Wie berichtet, ist die Umwandlung der Pension Helenental in ein Appartementhaus geplant, was jedoch in der Nachbarschaft für Proteste gesorgt hatte und seitens der Stadt in erster Instanz abgelehnt worden war. Der Gemeinderat hatte im Juni eine Bausperre für die Liegenschaft und das in der Nähe befindliche Hotel Eden erlassen, um das Raumordnungsprogramm in Bezug auf Sicherung der bestehenden Tourismusbetriebe zu überprüfen.

Nun hat der Stadtrat die Berufung behandelt und die Umbaupläne erneut abgelehnt. Der vom Bauwerber beauftragte Badener Rechtsanwalt Florian Knotek kündigt im Gespräch mit der NÖN an, das nächste Rechtsmittel zu ergreifen: Er habe sich an das Landesverwaltungsgericht NÖ gewandt. „Dann warten wir ab, ob das Gericht einer anderen Meinung ist als der Stadtrat.“ Die erlassene Bausperre habe laut Knotek das Projekt nicht berührt, da es vor dem Gemeinderatsbeschluss eingereicht worden war.

Wohnanlage mit 22 Appartements

Baustadtrat Rudolf Gehrer, ÖVP, möchte aufgrund des laufenden Verfahrens keine Angaben zum Fall machen.

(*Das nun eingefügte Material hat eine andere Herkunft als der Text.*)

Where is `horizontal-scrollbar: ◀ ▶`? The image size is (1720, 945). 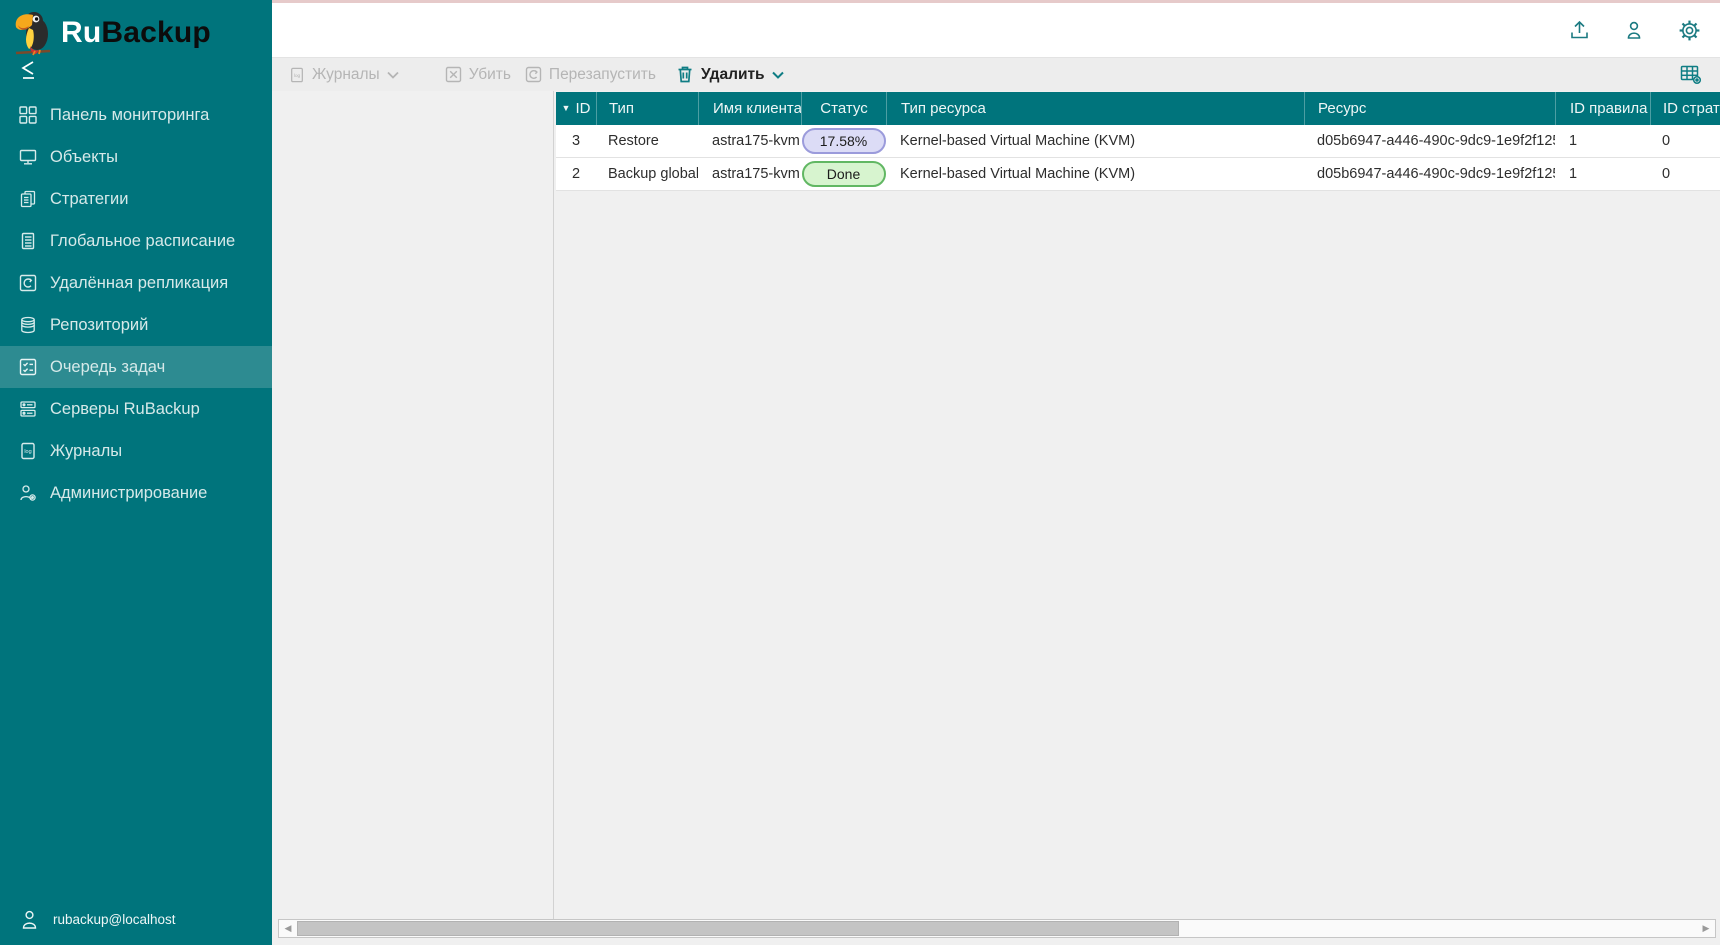
horizontal-scrollbar: ◀ ▶ is located at coordinates (997, 928).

Die Entscheidung des Landesverwaltungsgerichts werde aber mit Spannung erwartet. Da diese Instanz erst 2014 eingeführt wurde, gebe es noch kaum vergleichbare Urteile, meint Gehrer. Niederösterreichische Bürger und Unternehmen haben damit die Möglichkeit, gegen behördliche Entscheidungen Beschwerde zu erheben.

Hintergrund: Ein russischer Investor möchte aus der ehemaligen Pension mit 33 Zimmern eine Wohnanlage mit 22 Appartements machen. Sollten die Umbaupläne scheitern, würde als Alternative die Umwandlung in ein Asylheim geprüft werden.